[SOURCE MATERIAL — start]
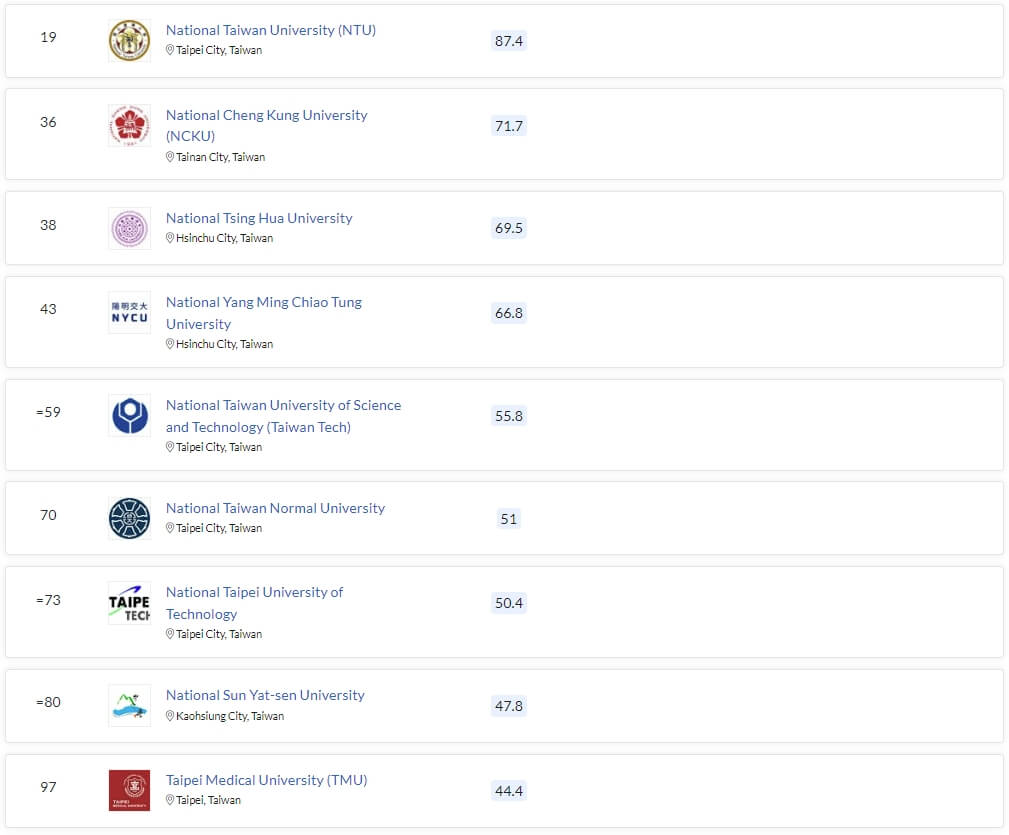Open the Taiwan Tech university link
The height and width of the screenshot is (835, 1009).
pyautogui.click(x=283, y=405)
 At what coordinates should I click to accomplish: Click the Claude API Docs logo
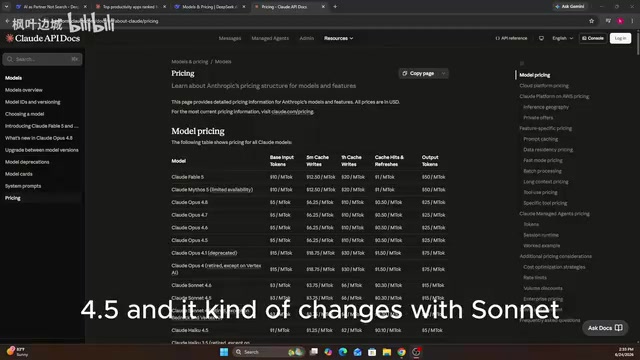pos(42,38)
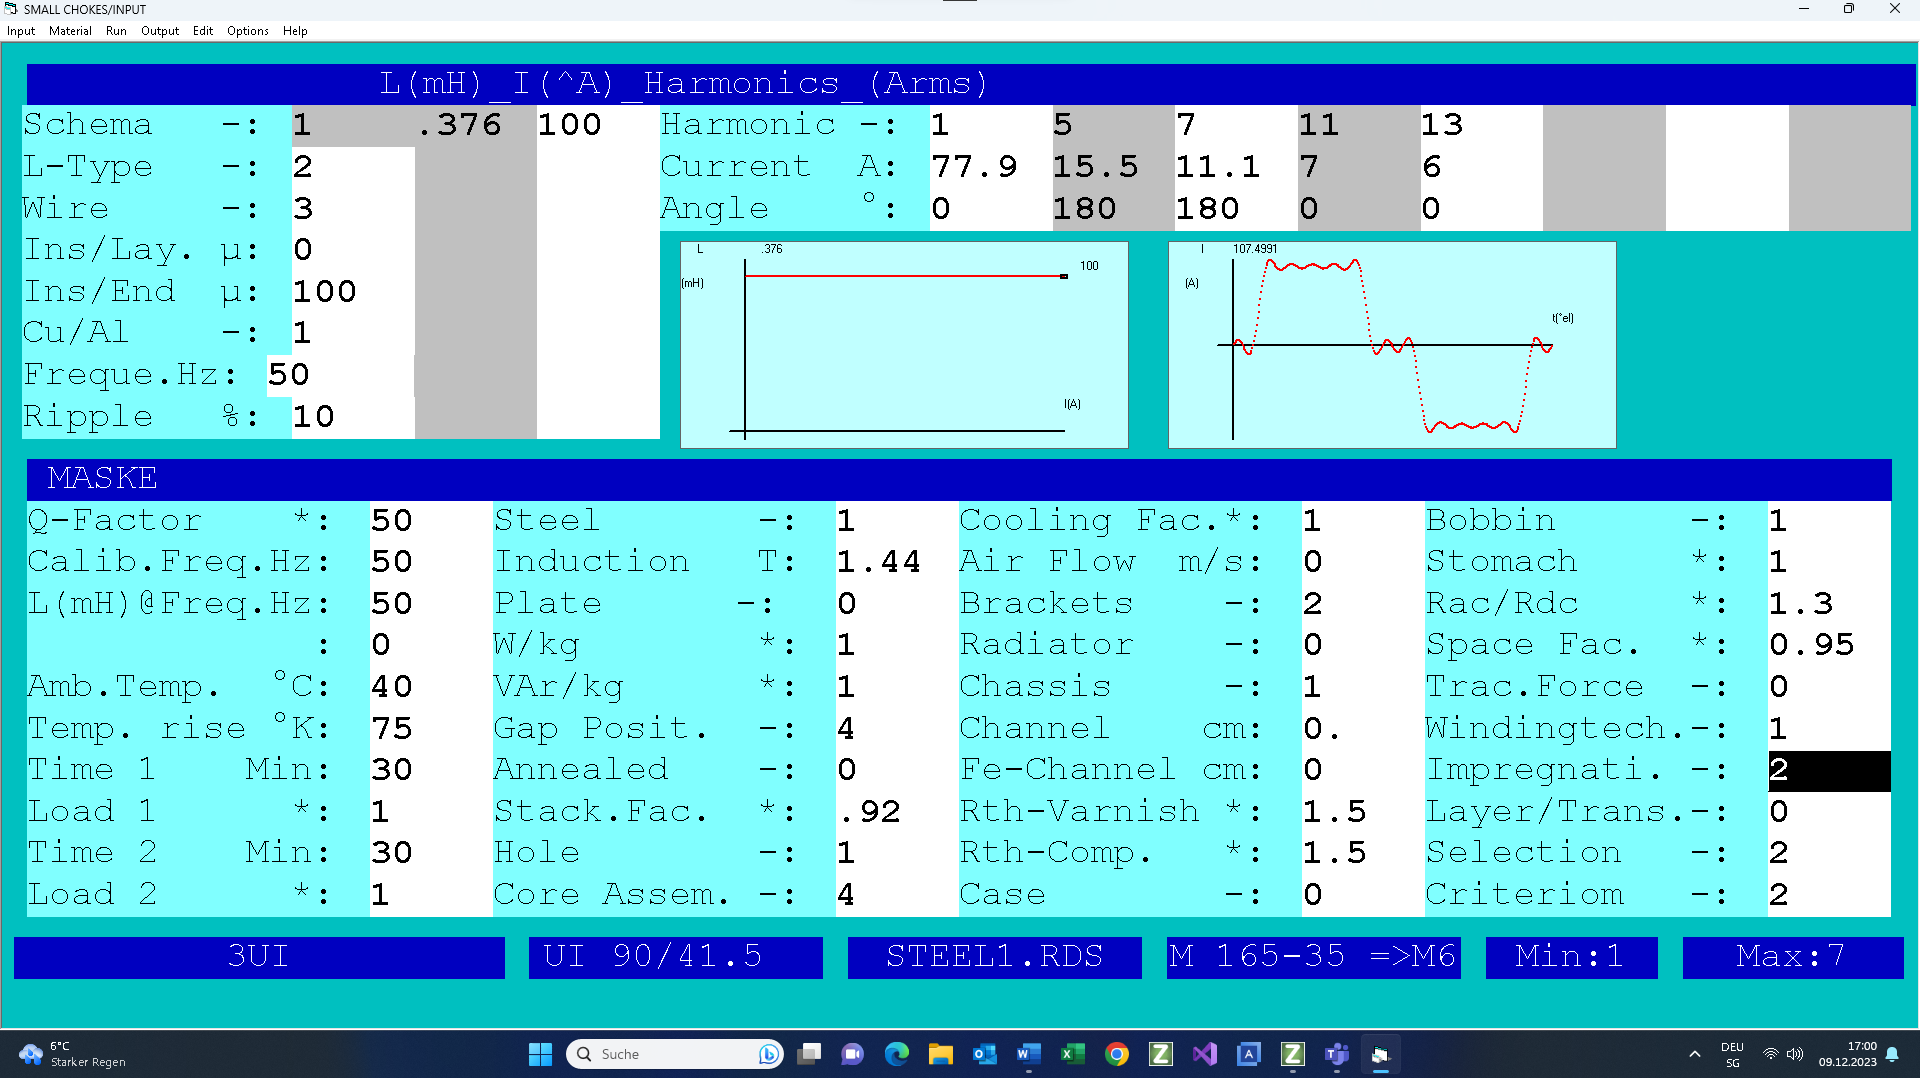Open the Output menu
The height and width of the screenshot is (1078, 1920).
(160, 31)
[SOURCE MATERIAL — finish]
Begin with the line that has "At what coordinates" and continue to the last line of the entries, printing each line exactly and nothing else; include both ends and skip the pictures.

 At what coordinates should I click to accomplish: Click the Claude API Docs logo
pos(42,38)
Open the Output menu
The height and width of the screenshot is (1078, 1920).
(160, 31)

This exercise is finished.